Eight years after patients in Vermont won the battle for the right to use medical marijuana, the Department of Public Safety is finally releasing the guidelines surrounding dispensaries.
Vermont has some of the strictest guidelines in the county when it comes to medical cannabis. The state is only allowing four dispensaries total. They will only be able to see one patient at a time, and even crazier is the fact that the patient must make an appointment to get their meds. You probably won’t have to worry about time slots though, because the state is cutting off the number of patients at 1000!
The list of qualifying conditions in Vermont is,
- HIV/ AIDS
- multiple sclerosis (MS)
- cachexia or wasting syndrome
- severe pain
- severe nausea
For a state with over a half million people setting such a low number for the amount of patients is sure to become a problem, right now there is only room in the program for one in every 632 residents. Presumably the state will fix this as 1,000 approaches. Just because a person in number 1001 in the program doesn’t mean the medicine is any less valuable to them.

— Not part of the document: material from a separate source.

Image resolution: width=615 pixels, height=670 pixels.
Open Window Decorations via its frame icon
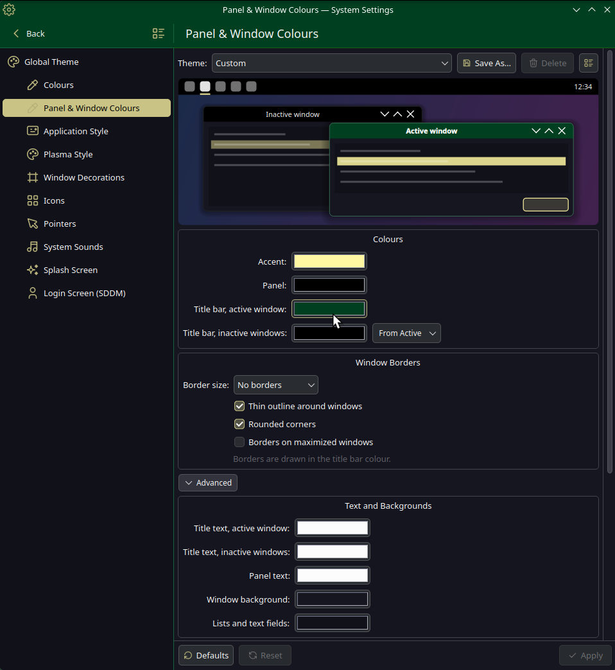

Activists and lawmakers think the strict regulations will keep the federal government from interfering with the program. Virginia Renfrew, a spokeswoman for the Vermont People with AIDS Coalition said,
“I think that hopefully for the federal government when they look at Vermont they look at Vermont as being a model.”
Patients will also need to fork over fifty bucks for a State ID card in order to have access to the four dispensaries, and in signing up to use dispensaries they will be forking over the right to grow their own medicine. For many low income folks this could be a true hardship, many patients who grow use dispensaries to supplement their medicine supply between harvests.